Abstract

The dietary exposure of the human population to the prions responsible for the bovine spongiform encephalopathy (BSE) epizooty has led to the emergence of variant Creutzfeldt-Jakob disease (vCJD). This fatal, untreatable neurodegenerative disorder is a growing public health concern because the prevalence of the infection seems much greater than the disease incidence and because secondary transmission of vCJD by blood transfusion or use of blood products has occurred. A current limitation in variant CJD risk assessment is the lack of quantitative information on the infectivity of contaminated tissues. To address this limitation, we tested the potential of a transgenic mouse line overexpressing human prion protein (PrP), which was previously reported to propagate vCJD prions. Endpoint titration of vCJD infectivity in different tissues was evaluated by two different methods: (i) the "classical" bioassay, based on the appearance of clinical symptoms and the detection of pathological prion protein in tissues of the inoculated mouse, and (ii) a shortened bioassay based on the detection of the protein in the mouse spleen at defined time points. The two methods proved equally sensitive in quantifying infectivity, even after very-low-dose inoculation of infected material, but the time schedule was shortened from ~2.5 years to ~1 year with the spleen bioassay. Compared to the "gold-standard" RIII model routinely used for endpoint titration of vCJD/BSE prions, either method improved the sensitivity by >2 orders of magnitude and allowed reevaluating the infectious titer of spleen from a vCJD individual at disease end stage to >1,000-fold-higher values.
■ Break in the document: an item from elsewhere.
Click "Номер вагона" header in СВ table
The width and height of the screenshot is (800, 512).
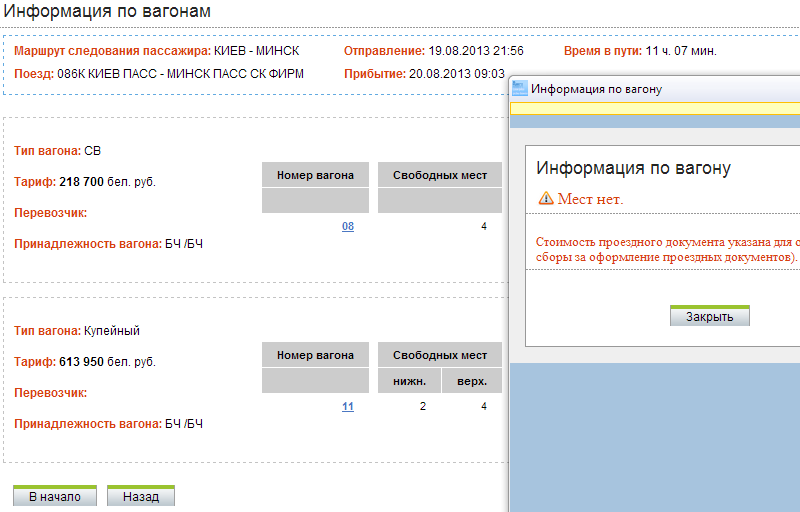(315, 175)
Here, we provide key reevaluation of the infectious titer of variant CJD brain and spleen tissues. The highly sensitive, accelerated spleen-based assay should thus constitute a key advance for variant CJD epidemiological and risk assessment purposes and should greatly facilitate future titration studies, including, for example, those aimed at validating decontamination procedures. The overlooked notion that the lymphoid tissue exhibits a higher capacity than the brain to replicate prions even after low-dose infection raises new questions about the molecular and/or cellular determinant(s) involved, a key issue regarding potent silent carriers of variant CJD in the lymphoid tissue.